Death in the Morning

After 110 years of publishing, the Houston Post didn't even bother to say goodbye.

To almost no one's surprise -- except apparently some Post employees -- the Post was put out of its financial misery this week when the Hearst Corporation, owner of the Houston Chronicle, announced it had purchased the city's No. 2 newspaper (reportedly for $110 million) and was closing it.

In keeping with the classless way the Post management had operated the past few years, employees who arrived for work Tuesday morning were told the paper was closing and they had until 5 o'clock that afternoon to clear out their desks. There would be no final "good-bye" edition and no explanation to longtime readers, just dead silence from the newspaper where O. Henry once toiled and which possesses the only Pulitzer Prize ever won by a Houston daily.

Until Tuesday, it had been business as usual, at least in the paper's newsroom. Features writer Randall Patterson was in the midst of a bicycle tour across Texas; medical reporter Frank Bass had left the previous evening for Guatemala with a team of surgeons going there to perform charity work. In fact, the Post's management kept up the pretense of being in business until the last bitter moment, refusing to acknowledge to the paper's executive editor on Monday evening that anything was in the works, even as rumors about the paper's demise reached a crescendo.

"The only people who knew were the money people," said Mike Hailey, who had just signed on as the Post's political writer and had put in two weeks and two days before becoming eligible for severance pay.

+ + + + +

_REQUIRED ACTIONS:_
a) List every person named in the Houston Post article.
b) From the Houston Post article, pull out the stretch from "Death in the" through "was closing it.".
The records have no connection to the Houston Post article.

+ + + + +

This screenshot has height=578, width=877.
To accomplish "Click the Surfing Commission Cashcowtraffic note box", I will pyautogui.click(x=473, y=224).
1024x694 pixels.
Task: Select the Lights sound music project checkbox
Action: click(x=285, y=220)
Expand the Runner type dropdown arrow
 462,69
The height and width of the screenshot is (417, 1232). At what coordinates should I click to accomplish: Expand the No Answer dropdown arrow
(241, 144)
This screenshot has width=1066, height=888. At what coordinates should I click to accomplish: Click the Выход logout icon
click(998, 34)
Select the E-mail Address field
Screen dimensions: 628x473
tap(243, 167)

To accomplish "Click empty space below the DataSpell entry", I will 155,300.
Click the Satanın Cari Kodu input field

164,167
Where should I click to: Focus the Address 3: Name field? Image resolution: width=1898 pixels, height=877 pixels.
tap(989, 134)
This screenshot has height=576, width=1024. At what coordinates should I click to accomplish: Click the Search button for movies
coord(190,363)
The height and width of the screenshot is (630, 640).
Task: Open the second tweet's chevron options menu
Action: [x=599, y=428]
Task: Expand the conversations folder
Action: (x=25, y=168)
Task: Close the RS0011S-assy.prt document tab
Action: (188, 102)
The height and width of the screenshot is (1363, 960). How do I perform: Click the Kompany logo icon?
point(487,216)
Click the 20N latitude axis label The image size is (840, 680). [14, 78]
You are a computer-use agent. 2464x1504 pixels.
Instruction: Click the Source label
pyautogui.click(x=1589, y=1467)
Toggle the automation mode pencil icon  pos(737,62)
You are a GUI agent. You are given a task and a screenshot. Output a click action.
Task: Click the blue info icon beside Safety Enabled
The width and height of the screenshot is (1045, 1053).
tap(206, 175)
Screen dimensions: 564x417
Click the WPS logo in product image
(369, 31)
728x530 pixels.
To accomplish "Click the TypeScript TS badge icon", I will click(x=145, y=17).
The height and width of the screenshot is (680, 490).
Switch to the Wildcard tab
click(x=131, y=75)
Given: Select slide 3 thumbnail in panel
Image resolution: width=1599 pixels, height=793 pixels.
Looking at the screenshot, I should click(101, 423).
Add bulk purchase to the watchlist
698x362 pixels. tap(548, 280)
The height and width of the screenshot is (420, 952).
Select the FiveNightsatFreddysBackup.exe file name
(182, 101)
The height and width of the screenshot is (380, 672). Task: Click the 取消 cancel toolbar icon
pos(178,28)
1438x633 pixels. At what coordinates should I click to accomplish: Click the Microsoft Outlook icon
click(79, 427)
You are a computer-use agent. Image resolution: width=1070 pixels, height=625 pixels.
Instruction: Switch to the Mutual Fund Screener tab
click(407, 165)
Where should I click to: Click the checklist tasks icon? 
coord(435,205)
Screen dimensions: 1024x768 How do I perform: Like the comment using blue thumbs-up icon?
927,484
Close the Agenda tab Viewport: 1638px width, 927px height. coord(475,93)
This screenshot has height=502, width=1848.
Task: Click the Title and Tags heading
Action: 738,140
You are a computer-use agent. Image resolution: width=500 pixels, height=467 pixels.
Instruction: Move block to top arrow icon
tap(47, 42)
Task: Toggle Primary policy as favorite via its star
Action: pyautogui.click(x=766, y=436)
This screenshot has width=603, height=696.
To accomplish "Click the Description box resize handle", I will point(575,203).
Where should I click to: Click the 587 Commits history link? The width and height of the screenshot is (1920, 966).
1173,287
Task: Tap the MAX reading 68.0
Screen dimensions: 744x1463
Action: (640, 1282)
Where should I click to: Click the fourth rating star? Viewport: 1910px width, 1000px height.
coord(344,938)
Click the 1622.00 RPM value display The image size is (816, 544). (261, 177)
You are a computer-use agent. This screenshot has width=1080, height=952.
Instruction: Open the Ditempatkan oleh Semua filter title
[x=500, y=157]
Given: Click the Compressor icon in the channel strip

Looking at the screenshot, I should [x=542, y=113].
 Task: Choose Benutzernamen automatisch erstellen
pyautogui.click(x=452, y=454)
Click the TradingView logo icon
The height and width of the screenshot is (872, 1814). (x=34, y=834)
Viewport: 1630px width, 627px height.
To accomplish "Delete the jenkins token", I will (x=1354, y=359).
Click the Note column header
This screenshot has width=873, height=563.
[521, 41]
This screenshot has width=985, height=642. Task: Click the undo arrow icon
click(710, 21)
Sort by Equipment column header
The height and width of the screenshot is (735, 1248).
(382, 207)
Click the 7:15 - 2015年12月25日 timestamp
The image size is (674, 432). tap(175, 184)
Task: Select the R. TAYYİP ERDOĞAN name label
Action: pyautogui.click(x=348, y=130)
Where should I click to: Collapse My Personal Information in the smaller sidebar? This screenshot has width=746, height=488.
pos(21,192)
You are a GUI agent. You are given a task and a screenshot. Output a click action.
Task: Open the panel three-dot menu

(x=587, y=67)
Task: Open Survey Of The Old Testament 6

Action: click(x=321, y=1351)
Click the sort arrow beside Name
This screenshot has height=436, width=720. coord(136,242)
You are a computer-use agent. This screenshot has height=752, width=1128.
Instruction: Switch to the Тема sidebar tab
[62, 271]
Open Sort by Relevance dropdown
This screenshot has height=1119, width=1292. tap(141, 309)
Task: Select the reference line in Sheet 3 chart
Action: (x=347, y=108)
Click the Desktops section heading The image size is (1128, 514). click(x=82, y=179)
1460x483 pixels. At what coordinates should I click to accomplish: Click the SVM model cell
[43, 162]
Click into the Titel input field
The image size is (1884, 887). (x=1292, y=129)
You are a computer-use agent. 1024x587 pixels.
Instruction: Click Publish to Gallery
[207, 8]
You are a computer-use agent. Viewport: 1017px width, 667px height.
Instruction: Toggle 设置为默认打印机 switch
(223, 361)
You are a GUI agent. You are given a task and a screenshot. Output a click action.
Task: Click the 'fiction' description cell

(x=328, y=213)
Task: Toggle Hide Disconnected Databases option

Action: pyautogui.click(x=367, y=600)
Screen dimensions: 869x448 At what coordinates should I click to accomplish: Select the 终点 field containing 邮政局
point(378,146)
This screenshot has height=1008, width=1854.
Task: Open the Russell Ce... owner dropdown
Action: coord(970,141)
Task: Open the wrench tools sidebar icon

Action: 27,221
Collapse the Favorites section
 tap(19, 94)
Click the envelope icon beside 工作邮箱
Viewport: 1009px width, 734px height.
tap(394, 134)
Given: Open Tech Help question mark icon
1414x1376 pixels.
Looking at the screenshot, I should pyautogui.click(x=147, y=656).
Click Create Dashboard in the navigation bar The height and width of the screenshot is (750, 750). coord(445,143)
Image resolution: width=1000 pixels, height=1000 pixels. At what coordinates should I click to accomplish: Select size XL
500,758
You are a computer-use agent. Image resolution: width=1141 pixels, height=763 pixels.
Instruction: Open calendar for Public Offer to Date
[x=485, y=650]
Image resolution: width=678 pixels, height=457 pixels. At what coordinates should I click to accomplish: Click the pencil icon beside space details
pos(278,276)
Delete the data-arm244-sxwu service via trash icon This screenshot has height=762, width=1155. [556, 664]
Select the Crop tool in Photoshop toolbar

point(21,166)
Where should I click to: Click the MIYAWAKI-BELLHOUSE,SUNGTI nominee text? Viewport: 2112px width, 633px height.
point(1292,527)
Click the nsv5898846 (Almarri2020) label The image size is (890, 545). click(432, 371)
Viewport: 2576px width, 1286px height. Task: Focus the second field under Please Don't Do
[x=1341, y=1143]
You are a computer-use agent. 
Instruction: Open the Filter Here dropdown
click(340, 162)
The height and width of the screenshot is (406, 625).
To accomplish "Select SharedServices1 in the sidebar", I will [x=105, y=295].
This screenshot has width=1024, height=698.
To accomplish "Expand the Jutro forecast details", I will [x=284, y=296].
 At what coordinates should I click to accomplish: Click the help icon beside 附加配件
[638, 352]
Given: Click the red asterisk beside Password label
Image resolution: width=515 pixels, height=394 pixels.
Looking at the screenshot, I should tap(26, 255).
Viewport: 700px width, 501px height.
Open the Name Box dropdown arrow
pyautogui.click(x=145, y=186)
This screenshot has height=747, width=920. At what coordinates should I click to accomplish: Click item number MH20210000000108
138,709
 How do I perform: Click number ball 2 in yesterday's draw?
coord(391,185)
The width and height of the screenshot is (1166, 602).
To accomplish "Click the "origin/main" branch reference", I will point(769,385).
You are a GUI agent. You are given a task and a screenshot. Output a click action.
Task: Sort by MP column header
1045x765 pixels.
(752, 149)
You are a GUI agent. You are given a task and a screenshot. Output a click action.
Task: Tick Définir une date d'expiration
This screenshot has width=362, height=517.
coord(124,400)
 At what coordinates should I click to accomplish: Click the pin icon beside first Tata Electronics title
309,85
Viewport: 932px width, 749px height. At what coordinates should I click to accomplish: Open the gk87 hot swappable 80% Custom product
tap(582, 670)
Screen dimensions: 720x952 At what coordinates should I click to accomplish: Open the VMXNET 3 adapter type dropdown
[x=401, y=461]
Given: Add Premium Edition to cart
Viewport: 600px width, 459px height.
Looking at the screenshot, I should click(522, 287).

+ + + + +

_ANSWERS IN ORDER:_
a) O. Henry, Randall Patterson, Frank Bass, Mike Hailey

b)
Death in the Morning

After 110 years of publishing, the Houston Post didn't even bother to say goodbye.

To almost no one's surprise -- except apparently some Post employees -- the Post was put out of its financial misery this week when the Hearst Corporation, owner of the Houston Chronicle, announced it had purchased the city's No. 2 newspaper (reportedly for $110 million) and was closing it.